### Stated goal
Copy every line of the material below word for word, changing nothing.

### Dataset extract
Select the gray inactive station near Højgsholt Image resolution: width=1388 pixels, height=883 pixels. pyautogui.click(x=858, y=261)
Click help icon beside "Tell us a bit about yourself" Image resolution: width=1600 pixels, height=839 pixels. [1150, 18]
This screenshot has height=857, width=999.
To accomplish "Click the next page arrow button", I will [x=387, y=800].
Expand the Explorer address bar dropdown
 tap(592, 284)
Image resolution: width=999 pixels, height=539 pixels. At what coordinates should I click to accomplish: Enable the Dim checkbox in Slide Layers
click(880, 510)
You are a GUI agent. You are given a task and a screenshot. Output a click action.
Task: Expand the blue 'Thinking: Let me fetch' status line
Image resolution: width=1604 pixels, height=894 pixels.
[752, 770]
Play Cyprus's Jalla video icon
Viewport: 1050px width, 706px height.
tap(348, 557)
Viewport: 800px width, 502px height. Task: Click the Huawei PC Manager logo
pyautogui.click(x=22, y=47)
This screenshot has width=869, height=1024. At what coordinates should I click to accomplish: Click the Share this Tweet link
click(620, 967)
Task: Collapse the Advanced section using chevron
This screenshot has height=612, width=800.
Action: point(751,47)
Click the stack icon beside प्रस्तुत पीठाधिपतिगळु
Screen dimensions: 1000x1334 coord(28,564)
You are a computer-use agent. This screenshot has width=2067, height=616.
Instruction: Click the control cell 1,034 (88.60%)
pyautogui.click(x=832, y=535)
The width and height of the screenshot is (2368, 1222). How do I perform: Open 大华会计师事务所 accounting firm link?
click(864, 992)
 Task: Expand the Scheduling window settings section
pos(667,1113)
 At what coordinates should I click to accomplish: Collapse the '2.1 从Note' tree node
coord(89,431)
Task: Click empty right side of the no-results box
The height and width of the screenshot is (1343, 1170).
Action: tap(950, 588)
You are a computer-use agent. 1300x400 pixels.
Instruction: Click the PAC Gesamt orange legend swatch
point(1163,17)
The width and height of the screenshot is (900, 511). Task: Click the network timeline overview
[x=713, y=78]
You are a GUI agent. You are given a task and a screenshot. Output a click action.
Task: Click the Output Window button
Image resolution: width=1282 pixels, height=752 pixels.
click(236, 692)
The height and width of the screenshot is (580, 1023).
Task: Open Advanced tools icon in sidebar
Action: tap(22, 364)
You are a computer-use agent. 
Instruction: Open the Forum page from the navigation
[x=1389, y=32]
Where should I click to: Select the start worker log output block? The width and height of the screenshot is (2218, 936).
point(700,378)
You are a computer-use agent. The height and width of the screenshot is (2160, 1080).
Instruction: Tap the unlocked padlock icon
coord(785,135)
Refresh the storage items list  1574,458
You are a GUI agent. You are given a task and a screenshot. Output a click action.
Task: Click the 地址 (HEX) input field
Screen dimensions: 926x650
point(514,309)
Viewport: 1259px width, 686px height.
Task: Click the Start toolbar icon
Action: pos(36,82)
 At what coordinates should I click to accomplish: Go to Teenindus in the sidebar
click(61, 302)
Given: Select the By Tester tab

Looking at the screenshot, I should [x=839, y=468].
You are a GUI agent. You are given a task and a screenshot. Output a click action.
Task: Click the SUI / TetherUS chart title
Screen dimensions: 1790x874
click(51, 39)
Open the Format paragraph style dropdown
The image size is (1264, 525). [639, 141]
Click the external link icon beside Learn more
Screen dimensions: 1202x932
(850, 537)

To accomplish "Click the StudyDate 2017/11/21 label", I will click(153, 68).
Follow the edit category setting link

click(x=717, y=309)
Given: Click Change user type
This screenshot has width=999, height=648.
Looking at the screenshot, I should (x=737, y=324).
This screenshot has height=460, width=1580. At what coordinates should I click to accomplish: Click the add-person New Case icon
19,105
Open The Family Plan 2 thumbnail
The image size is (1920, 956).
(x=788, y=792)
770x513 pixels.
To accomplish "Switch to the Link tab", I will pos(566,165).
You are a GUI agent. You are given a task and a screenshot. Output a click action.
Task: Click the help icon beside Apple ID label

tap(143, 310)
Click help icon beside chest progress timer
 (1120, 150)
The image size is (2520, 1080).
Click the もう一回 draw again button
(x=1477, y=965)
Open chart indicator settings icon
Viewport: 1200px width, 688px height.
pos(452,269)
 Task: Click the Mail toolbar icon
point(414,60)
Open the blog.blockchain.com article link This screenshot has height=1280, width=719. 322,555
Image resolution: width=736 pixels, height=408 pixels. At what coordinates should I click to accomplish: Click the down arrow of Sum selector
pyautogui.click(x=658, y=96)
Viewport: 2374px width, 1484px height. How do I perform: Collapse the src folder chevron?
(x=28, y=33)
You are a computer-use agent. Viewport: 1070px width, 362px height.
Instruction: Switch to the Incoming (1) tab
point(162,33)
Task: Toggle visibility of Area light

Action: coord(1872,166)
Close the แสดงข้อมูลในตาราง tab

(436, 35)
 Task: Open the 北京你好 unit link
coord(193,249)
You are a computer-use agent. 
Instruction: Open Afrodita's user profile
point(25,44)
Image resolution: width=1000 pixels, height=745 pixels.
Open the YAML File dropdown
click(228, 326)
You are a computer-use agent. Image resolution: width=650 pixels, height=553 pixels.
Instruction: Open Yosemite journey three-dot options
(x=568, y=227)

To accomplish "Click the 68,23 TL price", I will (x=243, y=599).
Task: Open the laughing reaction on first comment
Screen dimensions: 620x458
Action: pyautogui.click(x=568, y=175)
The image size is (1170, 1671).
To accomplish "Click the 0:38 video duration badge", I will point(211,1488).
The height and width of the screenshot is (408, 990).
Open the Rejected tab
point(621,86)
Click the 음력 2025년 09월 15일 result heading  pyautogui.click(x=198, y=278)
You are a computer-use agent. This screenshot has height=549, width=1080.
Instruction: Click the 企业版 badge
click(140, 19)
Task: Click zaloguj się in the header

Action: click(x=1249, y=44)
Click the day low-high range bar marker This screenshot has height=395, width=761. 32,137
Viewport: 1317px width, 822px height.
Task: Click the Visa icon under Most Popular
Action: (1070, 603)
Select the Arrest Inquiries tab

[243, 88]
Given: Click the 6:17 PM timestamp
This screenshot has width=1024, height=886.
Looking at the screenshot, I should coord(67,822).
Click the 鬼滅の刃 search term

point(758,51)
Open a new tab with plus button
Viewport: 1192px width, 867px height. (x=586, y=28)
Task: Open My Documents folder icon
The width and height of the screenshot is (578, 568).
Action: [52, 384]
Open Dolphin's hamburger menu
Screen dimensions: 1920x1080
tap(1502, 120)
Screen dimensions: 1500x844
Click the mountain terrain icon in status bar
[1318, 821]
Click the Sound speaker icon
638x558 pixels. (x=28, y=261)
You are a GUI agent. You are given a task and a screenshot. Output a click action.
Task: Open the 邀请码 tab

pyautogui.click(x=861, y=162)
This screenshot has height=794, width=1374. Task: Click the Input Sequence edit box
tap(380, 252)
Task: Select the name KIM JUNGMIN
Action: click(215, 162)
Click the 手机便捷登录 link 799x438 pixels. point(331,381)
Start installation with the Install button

### Exercise output
Select the gray inactive station near Højgsholt Image resolution: width=1388 pixels, height=883 pixels. pyautogui.click(x=858, y=261)
Click help icon beside "Tell us a bit about yourself" Image resolution: width=1600 pixels, height=839 pixels. [1150, 18]
This screenshot has height=857, width=999.
To accomplish "Click the next page arrow button", I will [x=387, y=800].
Expand the Explorer address bar dropdown
 tap(592, 284)
Image resolution: width=999 pixels, height=539 pixels. At what coordinates should I click to accomplish: Enable the Dim checkbox in Slide Layers
click(880, 510)
You are a GUI agent. You are given a task and a screenshot. Output a click action.
Task: Expand the blue 'Thinking: Let me fetch' status line
Image resolution: width=1604 pixels, height=894 pixels.
[752, 770]
Play Cyprus's Jalla video icon
Viewport: 1050px width, 706px height.
tap(348, 557)
Viewport: 800px width, 502px height. Task: Click the Huawei PC Manager logo
pyautogui.click(x=22, y=47)
This screenshot has width=869, height=1024. At what coordinates should I click to accomplish: Click the Share this Tweet link
click(620, 967)
Task: Collapse the Advanced section using chevron
This screenshot has height=612, width=800.
Action: point(751,47)
Click the stack icon beside प्रस्तुत पीठाधिपतिगळु
Screen dimensions: 1000x1334 coord(28,564)
You are a computer-use agent. This screenshot has width=2067, height=616.
Instruction: Click the control cell 1,034 (88.60%)
pyautogui.click(x=832, y=535)
The width and height of the screenshot is (2368, 1222). How do I perform: Open 大华会计师事务所 accounting firm link?
click(864, 992)
 Task: Expand the Scheduling window settings section
pos(667,1113)
 At what coordinates should I click to accomplish: Collapse the '2.1 从Note' tree node
coord(89,431)
Task: Click empty right side of the no-results box
The height and width of the screenshot is (1343, 1170).
Action: tap(950, 588)
You are a computer-use agent. 1300x400 pixels.
Instruction: Click the PAC Gesamt orange legend swatch
point(1163,17)
The width and height of the screenshot is (900, 511). Task: Click the network timeline overview
[x=713, y=78]
You are a GUI agent. You are given a task and a screenshot. Output a click action.
Task: Click the Output Window button
Image resolution: width=1282 pixels, height=752 pixels.
click(236, 692)
The height and width of the screenshot is (580, 1023).
Task: Open Advanced tools icon in sidebar
Action: tap(22, 364)
You are a computer-use agent. 
Instruction: Open the Forum page from the navigation
[x=1389, y=32]
Where should I click to: Select the start worker log output block? The width and height of the screenshot is (2218, 936).
point(700,378)
You are a computer-use agent. The height and width of the screenshot is (2160, 1080).
Instruction: Tap the unlocked padlock icon
coord(785,135)
Refresh the storage items list  1574,458
You are a GUI agent. You are given a task and a screenshot. Output a click action.
Task: Click the 地址 (HEX) input field
Screen dimensions: 926x650
point(514,309)
Viewport: 1259px width, 686px height.
Task: Click the Start toolbar icon
Action: pos(36,82)
 At what coordinates should I click to accomplish: Go to Teenindus in the sidebar
click(61, 302)
Given: Select the By Tester tab

Looking at the screenshot, I should [x=839, y=468].
You are a GUI agent. You are given a task and a screenshot. Output a click action.
Task: Click the SUI / TetherUS chart title
Screen dimensions: 1790x874
click(51, 39)
Open the Format paragraph style dropdown
The image size is (1264, 525). [639, 141]
Click the external link icon beside Learn more
Screen dimensions: 1202x932
(850, 537)

To accomplish "Click the StudyDate 2017/11/21 label", I will click(153, 68).
Follow the edit category setting link

click(x=717, y=309)
Given: Click Change user type
This screenshot has width=999, height=648.
Looking at the screenshot, I should (x=737, y=324).
This screenshot has height=460, width=1580. At what coordinates should I click to accomplish: Click the add-person New Case icon
19,105
Open The Family Plan 2 thumbnail
The image size is (1920, 956).
(x=788, y=792)
770x513 pixels.
To accomplish "Switch to the Link tab", I will pos(566,165).
You are a GUI agent. You are given a task and a screenshot. Output a click action.
Task: Click the help icon beside Apple ID label

tap(143, 310)
Click help icon beside chest progress timer
 (1120, 150)
The image size is (2520, 1080).
Click the もう一回 draw again button
(x=1477, y=965)
Open chart indicator settings icon
Viewport: 1200px width, 688px height.
pos(452,269)
 Task: Click the Mail toolbar icon
point(414,60)
Open the blog.blockchain.com article link This screenshot has height=1280, width=719. 322,555
Image resolution: width=736 pixels, height=408 pixels. At what coordinates should I click to accomplish: Click the down arrow of Sum selector
pyautogui.click(x=658, y=96)
Viewport: 2374px width, 1484px height. How do I perform: Collapse the src folder chevron?
(x=28, y=33)
You are a computer-use agent. Viewport: 1070px width, 362px height.
Instruction: Switch to the Incoming (1) tab
point(162,33)
Task: Toggle visibility of Area light

Action: coord(1872,166)
Close the แสดงข้อมูลในตาราง tab

(436, 35)
 Task: Open the 北京你好 unit link
coord(193,249)
You are a computer-use agent. 
Instruction: Open Afrodita's user profile
point(25,44)
Image resolution: width=1000 pixels, height=745 pixels.
Open the YAML File dropdown
click(228, 326)
You are a computer-use agent. Image resolution: width=650 pixels, height=553 pixels.
Instruction: Open Yosemite journey three-dot options
(x=568, y=227)

To accomplish "Click the 68,23 TL price", I will (x=243, y=599).
Task: Open the laughing reaction on first comment
Screen dimensions: 620x458
Action: pyautogui.click(x=568, y=175)
The image size is (1170, 1671).
To accomplish "Click the 0:38 video duration badge", I will point(211,1488).
The height and width of the screenshot is (408, 990).
Open the Rejected tab
point(621,86)
Click the 음력 2025년 09월 15일 result heading  pyautogui.click(x=198, y=278)
You are a computer-use agent. This screenshot has height=549, width=1080.
Instruction: Click the 企业版 badge
click(140, 19)
Task: Click zaloguj się in the header

Action: click(x=1249, y=44)
Click the day low-high range bar marker This screenshot has height=395, width=761. 32,137
Viewport: 1317px width, 822px height.
Task: Click the Visa icon under Most Popular
Action: (1070, 603)
Select the Arrest Inquiries tab

[243, 88]
Given: Click the 6:17 PM timestamp
This screenshot has width=1024, height=886.
Looking at the screenshot, I should coord(67,822).
Click the 鬼滅の刃 search term

point(758,51)
Open a new tab with plus button
Viewport: 1192px width, 867px height. (x=586, y=28)
Task: Open My Documents folder icon
The width and height of the screenshot is (578, 568).
Action: [52, 384]
Open Dolphin's hamburger menu
Screen dimensions: 1920x1080
tap(1502, 120)
Screen dimensions: 1500x844
Click the mountain terrain icon in status bar
[1318, 821]
Click the Sound speaker icon
638x558 pixels. (x=28, y=261)
You are a GUI agent. You are given a task and a screenshot. Output a click action.
Task: Open the 邀请码 tab

pyautogui.click(x=861, y=162)
This screenshot has height=794, width=1374. Task: Click the Input Sequence edit box
tap(380, 252)
Task: Select the name KIM JUNGMIN
Action: click(215, 162)
Click the 手机便捷登录 link 799x438 pixels. point(331,381)
Start installation with the Install button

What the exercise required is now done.